Like most things I write about, at first glance this will seem too simple to possibly be true – especially for a parent who has gone through several doctors and heard an endless array of complex medical explanation for their child’s disorder (explanations that quickly brush aside the primary focus of this article as being the cause of seizures – hyponatremia or low sodium levels).  But I’m EXTREMELY confident that a little at-home experimentation with some of the basic principles I’m about to discuss is very worthwhile.

It’s known that hyponatremia and water intoxication is a growing trend in the United States, and is presumably a growing trend elsewhere too.  Some have likened it to an epidemic.  Likewise, the presentation of seizures and some of the early warning signs of seizures when hyponatremia is present is extremely high.  If you were an infant with hyponatremia in one study done, your chances of having seizures would have been precisely 41 out of 60.  That’s astronomically high.

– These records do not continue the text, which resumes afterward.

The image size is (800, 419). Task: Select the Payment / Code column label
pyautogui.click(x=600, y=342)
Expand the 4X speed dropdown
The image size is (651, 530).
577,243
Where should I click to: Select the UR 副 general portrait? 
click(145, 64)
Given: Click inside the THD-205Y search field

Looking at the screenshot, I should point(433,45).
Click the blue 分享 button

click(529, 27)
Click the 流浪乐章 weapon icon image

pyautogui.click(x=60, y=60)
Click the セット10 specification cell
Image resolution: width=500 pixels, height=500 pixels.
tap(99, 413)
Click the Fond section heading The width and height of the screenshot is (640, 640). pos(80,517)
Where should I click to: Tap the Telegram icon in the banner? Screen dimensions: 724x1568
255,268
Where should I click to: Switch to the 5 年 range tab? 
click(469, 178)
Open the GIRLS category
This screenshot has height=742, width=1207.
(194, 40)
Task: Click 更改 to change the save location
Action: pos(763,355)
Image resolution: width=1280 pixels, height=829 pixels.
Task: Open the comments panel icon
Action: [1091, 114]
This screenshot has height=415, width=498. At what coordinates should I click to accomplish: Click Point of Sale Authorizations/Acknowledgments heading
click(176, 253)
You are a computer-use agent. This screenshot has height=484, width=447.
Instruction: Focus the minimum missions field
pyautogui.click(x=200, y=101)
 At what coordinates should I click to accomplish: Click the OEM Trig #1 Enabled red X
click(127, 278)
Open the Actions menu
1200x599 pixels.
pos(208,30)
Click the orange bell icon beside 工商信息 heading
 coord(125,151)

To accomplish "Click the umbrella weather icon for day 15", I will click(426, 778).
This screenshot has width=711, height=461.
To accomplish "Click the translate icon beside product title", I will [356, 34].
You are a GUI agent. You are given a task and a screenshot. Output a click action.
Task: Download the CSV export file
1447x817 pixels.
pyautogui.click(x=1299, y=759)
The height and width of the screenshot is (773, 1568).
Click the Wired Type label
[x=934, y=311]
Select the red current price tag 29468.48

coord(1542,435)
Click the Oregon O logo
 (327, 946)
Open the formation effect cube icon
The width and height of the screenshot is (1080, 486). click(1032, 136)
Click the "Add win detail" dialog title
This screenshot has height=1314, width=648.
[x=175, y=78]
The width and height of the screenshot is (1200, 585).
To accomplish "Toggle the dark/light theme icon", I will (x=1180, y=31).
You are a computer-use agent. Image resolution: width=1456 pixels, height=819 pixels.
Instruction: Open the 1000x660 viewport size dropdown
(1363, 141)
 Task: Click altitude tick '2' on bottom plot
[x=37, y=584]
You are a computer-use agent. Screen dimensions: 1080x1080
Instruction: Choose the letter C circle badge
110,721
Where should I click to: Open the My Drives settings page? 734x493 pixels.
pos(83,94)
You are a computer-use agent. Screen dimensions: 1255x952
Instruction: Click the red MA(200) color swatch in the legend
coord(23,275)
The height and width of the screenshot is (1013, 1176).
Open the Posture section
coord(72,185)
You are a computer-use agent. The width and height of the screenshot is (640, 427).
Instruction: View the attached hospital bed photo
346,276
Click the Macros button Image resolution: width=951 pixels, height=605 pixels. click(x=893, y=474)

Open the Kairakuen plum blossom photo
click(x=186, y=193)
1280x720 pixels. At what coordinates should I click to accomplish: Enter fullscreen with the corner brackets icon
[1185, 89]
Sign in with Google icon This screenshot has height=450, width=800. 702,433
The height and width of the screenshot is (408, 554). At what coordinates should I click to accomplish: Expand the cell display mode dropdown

The problem is that hyponatremia, or low sodium levels, is something that is detectable only with a blood test.  -Emia of course referring to blood.  The thing is, blood levels of sodium are not constant, and are ever in flux.  A kid, or an adult, could very well have hyponatremia for a couple hours in the morning and then actually have HYPERnatremia later on in the day.  Trying to monitor such a thing with blood is not very useful, and not even really necessary as you can get a pretty crude measure of the sodium concentration of the extracellular fluid (which includes the blood) just by monitoring urine color, frequency, and concentration – and probably body temperature and the warmth of the extremities as well, as cold hands and feet and and hypothermia are next to inseparable from hyponatremia.  It may not be as precise as a blood test, but it’s practical and can be monitored any time day or night.  A simple drop of urine from a soiled diaper onto a $21 tool called a refractometer is more than enough to get a ballpark measure on blood sodium levels, simply by testing the amount of dissolved solids in the urine.  Generally anything below a brix of 3.0 is in the danger zone for hyponatremia and seizures, although it’s unlikely that hyponatremia would be severe enough to trigger a seizure until urine brix fell below 1.0.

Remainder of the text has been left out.